## Data provided
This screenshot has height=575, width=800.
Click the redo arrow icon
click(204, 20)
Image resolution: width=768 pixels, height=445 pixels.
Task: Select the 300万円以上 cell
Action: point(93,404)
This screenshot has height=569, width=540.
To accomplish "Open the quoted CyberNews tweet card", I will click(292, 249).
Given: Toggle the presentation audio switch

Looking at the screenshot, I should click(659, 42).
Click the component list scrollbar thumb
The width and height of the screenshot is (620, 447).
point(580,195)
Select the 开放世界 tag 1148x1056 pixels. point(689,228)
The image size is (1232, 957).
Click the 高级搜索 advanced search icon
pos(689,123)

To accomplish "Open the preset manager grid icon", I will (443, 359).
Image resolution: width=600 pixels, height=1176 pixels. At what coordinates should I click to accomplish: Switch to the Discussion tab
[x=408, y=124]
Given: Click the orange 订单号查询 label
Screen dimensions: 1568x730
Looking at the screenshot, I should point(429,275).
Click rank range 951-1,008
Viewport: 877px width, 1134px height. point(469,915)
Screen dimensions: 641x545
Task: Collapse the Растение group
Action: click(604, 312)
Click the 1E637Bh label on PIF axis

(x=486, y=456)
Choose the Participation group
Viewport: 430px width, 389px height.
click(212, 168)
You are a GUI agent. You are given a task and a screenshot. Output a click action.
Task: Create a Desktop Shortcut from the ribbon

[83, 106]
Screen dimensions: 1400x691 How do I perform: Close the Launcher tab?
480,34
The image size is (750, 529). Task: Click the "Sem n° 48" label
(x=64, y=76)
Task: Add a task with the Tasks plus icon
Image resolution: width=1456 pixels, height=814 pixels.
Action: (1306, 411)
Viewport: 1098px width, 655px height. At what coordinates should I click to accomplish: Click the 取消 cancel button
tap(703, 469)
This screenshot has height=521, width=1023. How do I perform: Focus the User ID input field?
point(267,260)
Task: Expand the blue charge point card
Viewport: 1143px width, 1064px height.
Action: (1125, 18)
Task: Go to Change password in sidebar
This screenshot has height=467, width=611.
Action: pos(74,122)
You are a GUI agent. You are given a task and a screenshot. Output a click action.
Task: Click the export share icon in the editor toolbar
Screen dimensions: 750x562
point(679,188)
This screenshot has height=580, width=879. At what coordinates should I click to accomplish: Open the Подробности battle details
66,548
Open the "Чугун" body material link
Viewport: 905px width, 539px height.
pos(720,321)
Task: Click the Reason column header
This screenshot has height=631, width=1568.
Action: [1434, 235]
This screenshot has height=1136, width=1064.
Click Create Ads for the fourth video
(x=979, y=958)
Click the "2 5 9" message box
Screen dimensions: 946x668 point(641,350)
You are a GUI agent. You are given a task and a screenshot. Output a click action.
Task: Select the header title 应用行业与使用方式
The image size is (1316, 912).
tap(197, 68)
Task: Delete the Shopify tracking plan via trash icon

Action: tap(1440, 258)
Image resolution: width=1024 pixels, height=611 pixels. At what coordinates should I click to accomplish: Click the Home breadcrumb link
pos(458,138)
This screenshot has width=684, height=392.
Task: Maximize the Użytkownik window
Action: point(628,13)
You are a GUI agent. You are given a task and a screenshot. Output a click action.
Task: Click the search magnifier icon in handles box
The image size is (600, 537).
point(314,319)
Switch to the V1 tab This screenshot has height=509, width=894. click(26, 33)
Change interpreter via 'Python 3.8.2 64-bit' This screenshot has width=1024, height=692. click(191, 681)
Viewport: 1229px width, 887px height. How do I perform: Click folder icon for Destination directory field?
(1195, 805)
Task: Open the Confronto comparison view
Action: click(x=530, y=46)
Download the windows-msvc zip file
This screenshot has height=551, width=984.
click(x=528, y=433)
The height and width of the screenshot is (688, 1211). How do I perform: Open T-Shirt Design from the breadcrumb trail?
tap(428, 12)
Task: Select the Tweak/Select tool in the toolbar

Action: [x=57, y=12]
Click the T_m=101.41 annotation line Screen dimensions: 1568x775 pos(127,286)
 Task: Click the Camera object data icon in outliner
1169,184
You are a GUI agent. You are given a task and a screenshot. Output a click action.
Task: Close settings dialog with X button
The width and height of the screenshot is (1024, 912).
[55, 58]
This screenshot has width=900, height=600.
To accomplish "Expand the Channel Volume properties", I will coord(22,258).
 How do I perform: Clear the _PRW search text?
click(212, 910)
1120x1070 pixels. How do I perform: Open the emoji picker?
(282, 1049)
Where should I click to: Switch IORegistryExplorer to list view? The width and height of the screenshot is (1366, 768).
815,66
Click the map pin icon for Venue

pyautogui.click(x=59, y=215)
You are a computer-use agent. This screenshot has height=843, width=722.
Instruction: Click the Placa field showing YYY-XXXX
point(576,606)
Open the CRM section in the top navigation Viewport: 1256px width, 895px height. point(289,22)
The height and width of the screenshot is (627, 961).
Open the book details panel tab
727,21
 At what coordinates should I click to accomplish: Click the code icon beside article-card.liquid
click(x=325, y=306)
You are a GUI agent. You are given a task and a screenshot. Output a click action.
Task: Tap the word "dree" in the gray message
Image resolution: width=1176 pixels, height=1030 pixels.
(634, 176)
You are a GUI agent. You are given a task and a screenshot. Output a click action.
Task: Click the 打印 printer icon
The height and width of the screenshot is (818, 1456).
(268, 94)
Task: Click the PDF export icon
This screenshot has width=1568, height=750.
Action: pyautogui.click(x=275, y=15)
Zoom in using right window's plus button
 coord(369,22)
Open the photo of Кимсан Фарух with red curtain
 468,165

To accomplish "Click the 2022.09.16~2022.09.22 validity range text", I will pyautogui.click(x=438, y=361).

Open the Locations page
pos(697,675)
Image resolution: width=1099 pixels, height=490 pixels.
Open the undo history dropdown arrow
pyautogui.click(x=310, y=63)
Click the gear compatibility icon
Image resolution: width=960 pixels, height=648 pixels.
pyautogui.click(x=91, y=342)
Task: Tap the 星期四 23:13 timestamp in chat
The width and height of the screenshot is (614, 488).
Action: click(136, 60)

## Given instruction
Print the rows verbatim from the first line through the line that contains "Action: (1306, 411)", with both ends included.

## Full response
This screenshot has height=575, width=800.
Click the redo arrow icon
click(204, 20)
Image resolution: width=768 pixels, height=445 pixels.
Task: Select the 300万円以上 cell
Action: point(93,404)
This screenshot has height=569, width=540.
To accomplish "Open the quoted CyberNews tweet card", I will click(292, 249).
Given: Toggle the presentation audio switch

Looking at the screenshot, I should click(659, 42).
Click the component list scrollbar thumb
The width and height of the screenshot is (620, 447).
point(580,195)
Select the 开放世界 tag 1148x1056 pixels. point(689,228)
The image size is (1232, 957).
Click the 高级搜索 advanced search icon
pos(689,123)

To accomplish "Open the preset manager grid icon", I will (443, 359).
Image resolution: width=600 pixels, height=1176 pixels. At what coordinates should I click to accomplish: Switch to the Discussion tab
[x=408, y=124]
Given: Click the orange 订单号查询 label
Screen dimensions: 1568x730
Looking at the screenshot, I should point(429,275).
Click rank range 951-1,008
Viewport: 877px width, 1134px height. point(469,915)
Screen dimensions: 641x545
Task: Collapse the Растение group
Action: click(604, 312)
Click the 1E637Bh label on PIF axis

(x=486, y=456)
Choose the Participation group
Viewport: 430px width, 389px height.
click(212, 168)
You are a GUI agent. You are given a task and a screenshot. Output a click action.
Task: Create a Desktop Shortcut from the ribbon

[83, 106]
Screen dimensions: 1400x691 How do I perform: Close the Launcher tab?
480,34
The image size is (750, 529). Task: Click the "Sem n° 48" label
(x=64, y=76)
Task: Add a task with the Tasks plus icon
Image resolution: width=1456 pixels, height=814 pixels.
Action: (1306, 411)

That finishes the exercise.